EXERCISE BRIEF
Every line in the listing below from the one with "The image size is (1071, 721)." through the one with "Expand the Network menu" is to be reproduced exactly, both ends included; leave out the rest.

--- SUPPLIED ENTRIES Enclosed Below ---

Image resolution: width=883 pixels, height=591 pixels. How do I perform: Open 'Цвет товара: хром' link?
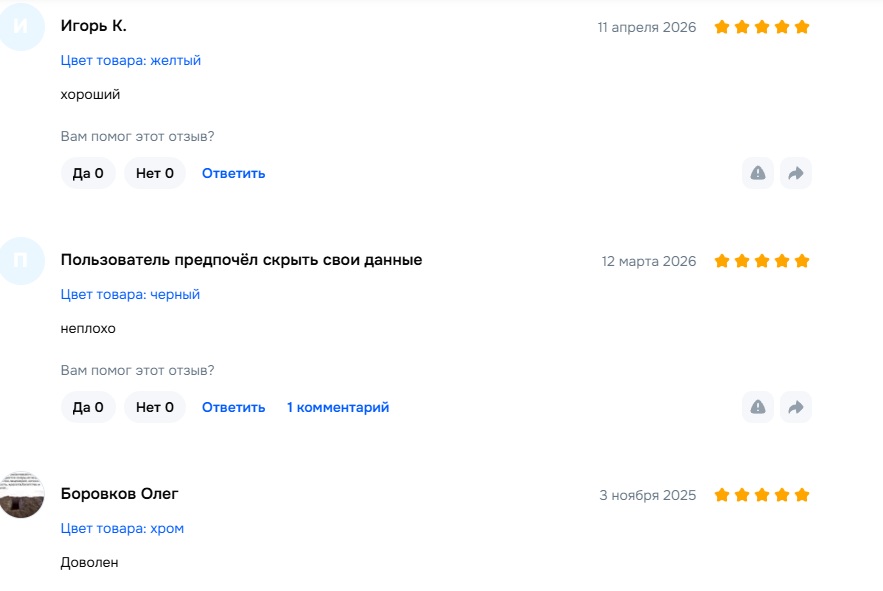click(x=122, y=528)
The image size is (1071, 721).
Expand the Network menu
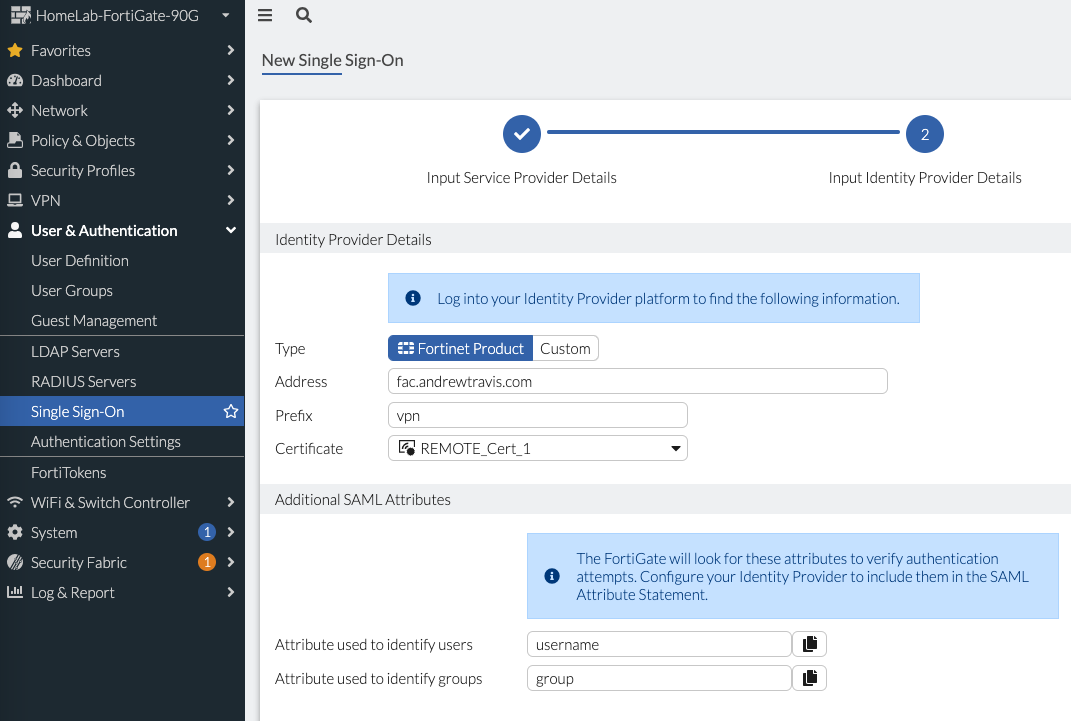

--- End of Enclosed SUPPLIED ENTRIES ---
--- SUPPLIED ENTRIES Enclosed Below ---

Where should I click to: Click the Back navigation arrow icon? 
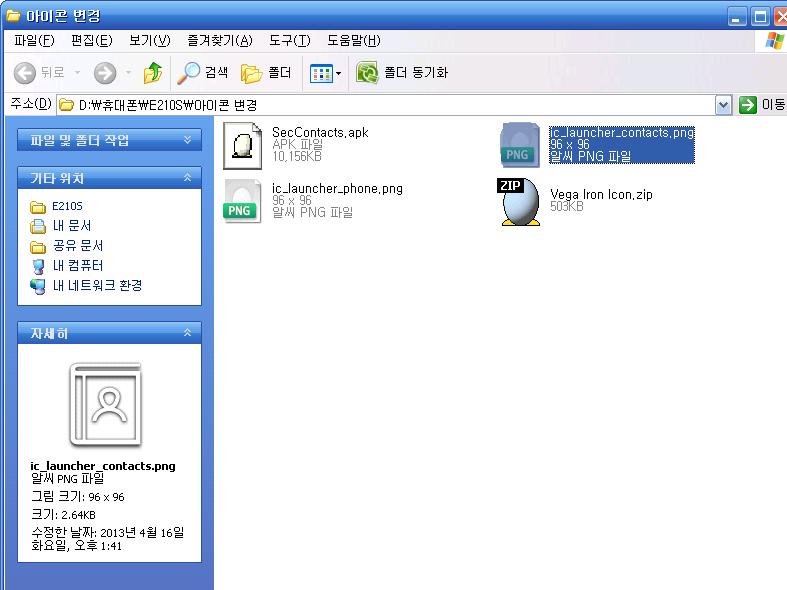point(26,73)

--- End of Enclosed SUPPLIED ENTRIES ---

OUTPUT FOR THIS TASK
The image size is (1071, 721).
Expand the Network menu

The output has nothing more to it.